Por enquanto, segue valendo uma sobretaxa de US$ 4,55 por quilo na importação dos produtos. No pedido de manifestação à pasta de Pazuello, o Ministério da Economia aponta risco de faltarem seringas quando a vacina estiver disponível. Representantes das indústrias no país fazem o alerta pelo menos desde maio.

Agora, União e governo de São Paulo correm para garantir a compra. Há vantagem para a gestão Doria, que prevê concluir primeiro a seleção dos fornecedores.

Após o fracasso das três tentativas, a estratégia adotada pela secretaria estadual foi fatiar o processo de aquisições em 27 pregões.

Cada um deles, em sua grande maioria, prevê compras de 4 milhões de seringas e de 4 milhões de agulhas, com a separação dos itens. Ao todo, são 100 milhões de um insumo e 100 milhões do outro.

A previsão é que os pregões ocorram entre esta sexta-feira (18) e a próxima quarta (23). A secretaria quer comprar tanto seringas com capacidade de 3 ml, tipo mais comum na aplicação de um imunizante, quanto as de 1 ml.

Os prazos de entrega estabelecidos nos editais vão de janeiro a julho. Para o próximo mês, o governo paulista quer ter 12 milhões de seringas e 16 milhões de agulhas, destinadas principalmente à Coronavac, a vacina chinesa a ser produzida pelo Instituto Butantan, que também será comprada pela União.

Já o edital do Ministério da Saúde, que prevê a seleção de empresas para o fornecimento de 331 milhões de seringas e agulhas (os dois itens como um único produto), tem pregão marcado para o dia 29, seis dias depois da conclusão dos processos da gestão Doria.

Desse total, 300 milhões são para as vacinas contra a Covid-19, e 31 milhões, contra o sarampo.

O ministério também fracionou as compras, apesar de se tratar de um único pregão, permitindo contratos e entregas até 31 de dezembro de 2021 – cinco meses a mais do que o prazo estipulado pelo governo paulista.

Para janeiro, a União espera receber 20 milhões de seringas e agulhas. Todos os produtos têm capacidade de 3 ml.

O edital do ministério permite que empresas façam ofertas para parte dos lotes, em uma quantidade mínima de 25%. Serão aceitas empresas estrangeiras, desde que tenham representação legal no Brasil.

A corrida pelos insumos envolve, até agora, somente União e estado de São Paulo, segundo representantes de empresas que estão de olho nos editais abertos.

Esses representantes dizem que, apesar do atraso em todo o processo e da grande quantidade de seringas necessária para a vacinação contra a Covid-19, os editais poderão ser exitosos em razão do fracionamento das compras.

“O incremento da produção depende de uma realidade: existir a vacina.

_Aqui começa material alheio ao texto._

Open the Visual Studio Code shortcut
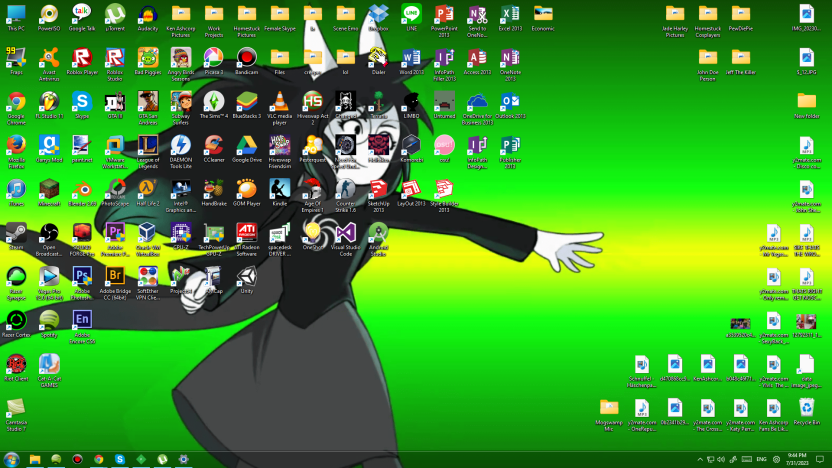 point(344,233)
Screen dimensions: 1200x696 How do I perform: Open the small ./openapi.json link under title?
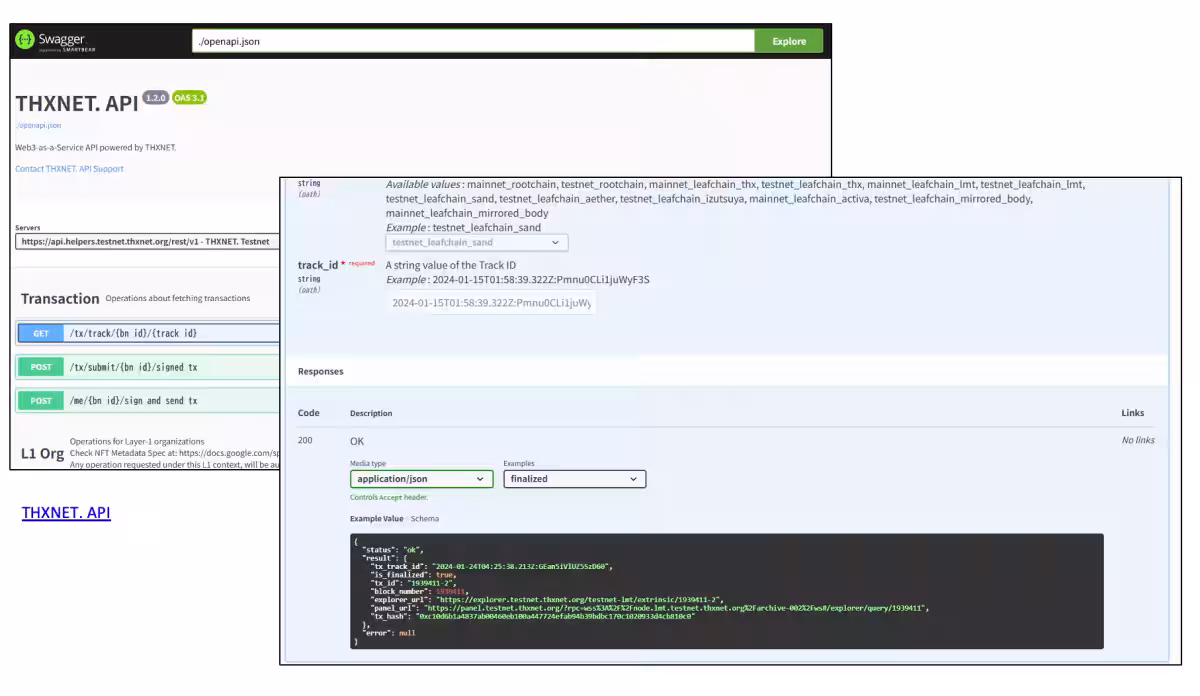tap(38, 126)

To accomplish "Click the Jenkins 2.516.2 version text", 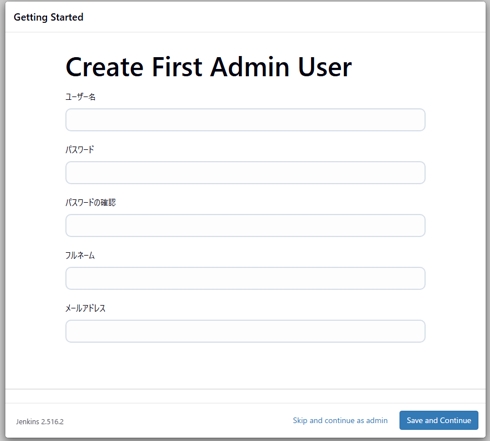I will pos(40,422).
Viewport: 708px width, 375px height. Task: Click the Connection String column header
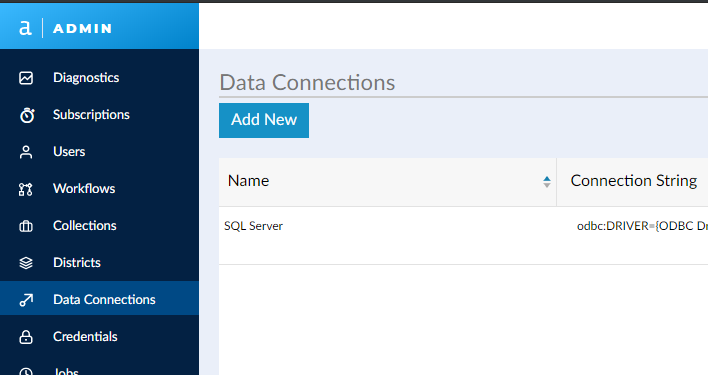(633, 181)
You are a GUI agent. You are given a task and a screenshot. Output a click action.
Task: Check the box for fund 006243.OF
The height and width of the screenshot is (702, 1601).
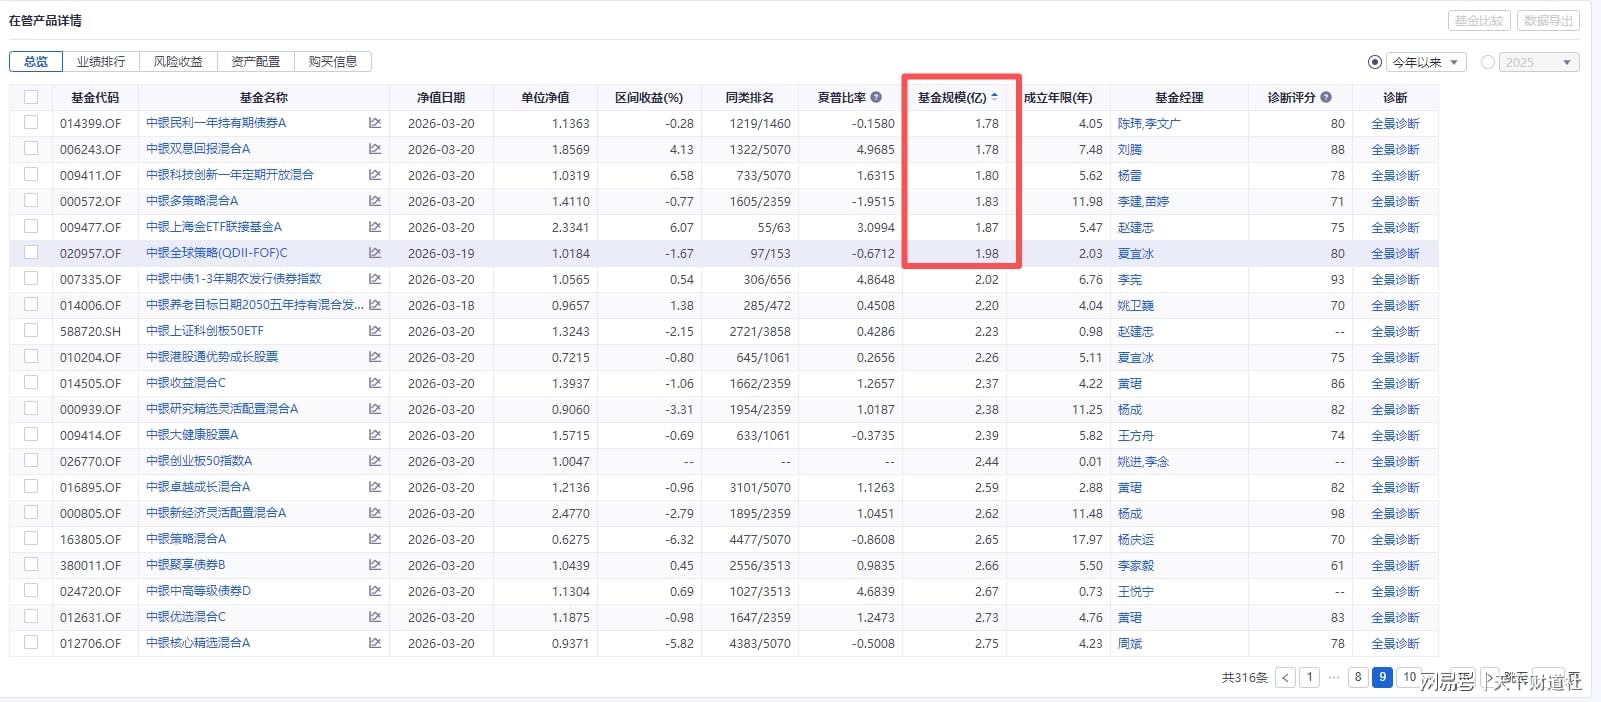tap(31, 149)
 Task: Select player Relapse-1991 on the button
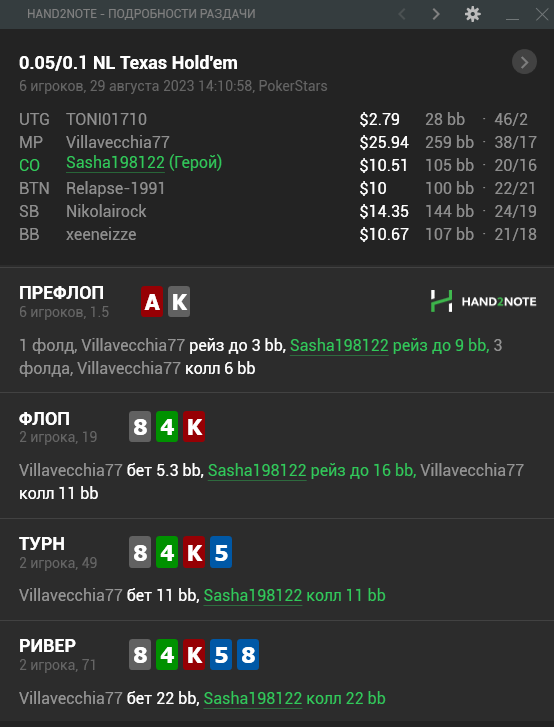coord(115,188)
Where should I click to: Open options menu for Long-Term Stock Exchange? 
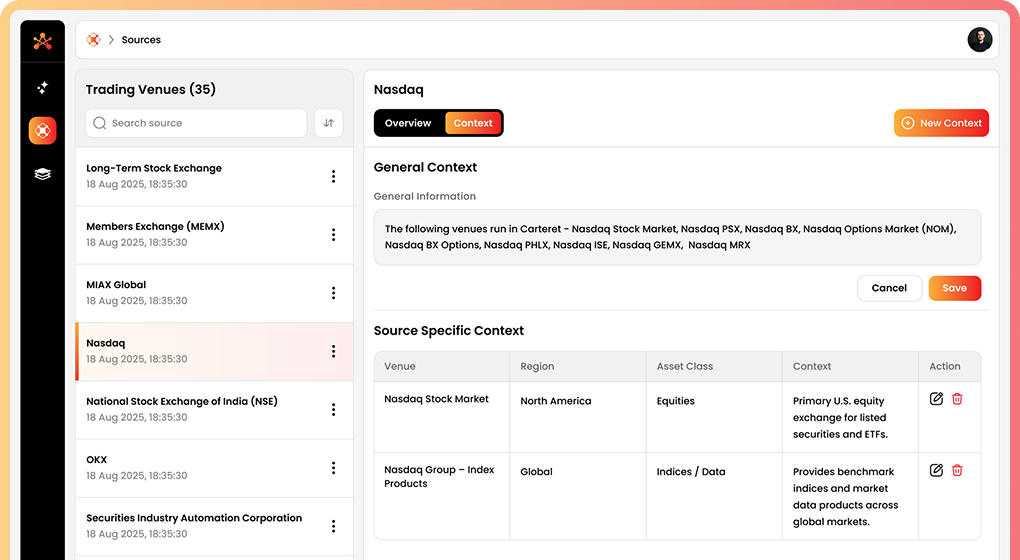pos(333,177)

Hoje, não existe a vacina”, disse Walban Souza, diretor de Assuntos Corporativos da Becton Dickinson (BD) Indústrias Cirúrgicas, uma das três fabricantes de seringas no Brasil.

A BD tenta manter, por meio de um processo no Ministério da Economia, a sobretaxa ao produto chinês.

Segundo Souza, haverá uma tentativa por parte dos fornecedores de atender os editais “de forma igualitária”. “Os fabricantes vão participar e vão entregar”, afirmou.

O Ministério da Saúde não centraliza a compra de seringas e agulhas. Segundo a pasta, o que ocorre é o repasse de verbas aos estados, que ficam responsáveis pela aquisição dos insumos.

“Excepcionalmente, em razão da pandemia, a pasta realiza aquisição de forma centralizada”, disse o órgão, em nota.

O Conass (Conselho Nacional de Secretários de Saúde) afirmou não monitorar os estoques nos estados.

Em nota, a Secretaria Estadual de Saúde de São Paulo afirmou ter uma reserva de 11 milhões de seringas e agulhas para a vacinação contra a Covid-19.

“A estratégia de compras fracionadas tem o objetivo de garantir estoques para aplicação de vacinas na população, em conformidade com o cronograma e públicos prioritários previstos pelo PEI (Plano Estadual de Imunização).”

Os produtos se destinarão a outras campanhas de vacinação, segundo a secretaria. Em 2019, 77 milhões de seringas e agulhas foram usadas na rotina de imunização contra doenças diversas, afirmou o órgão.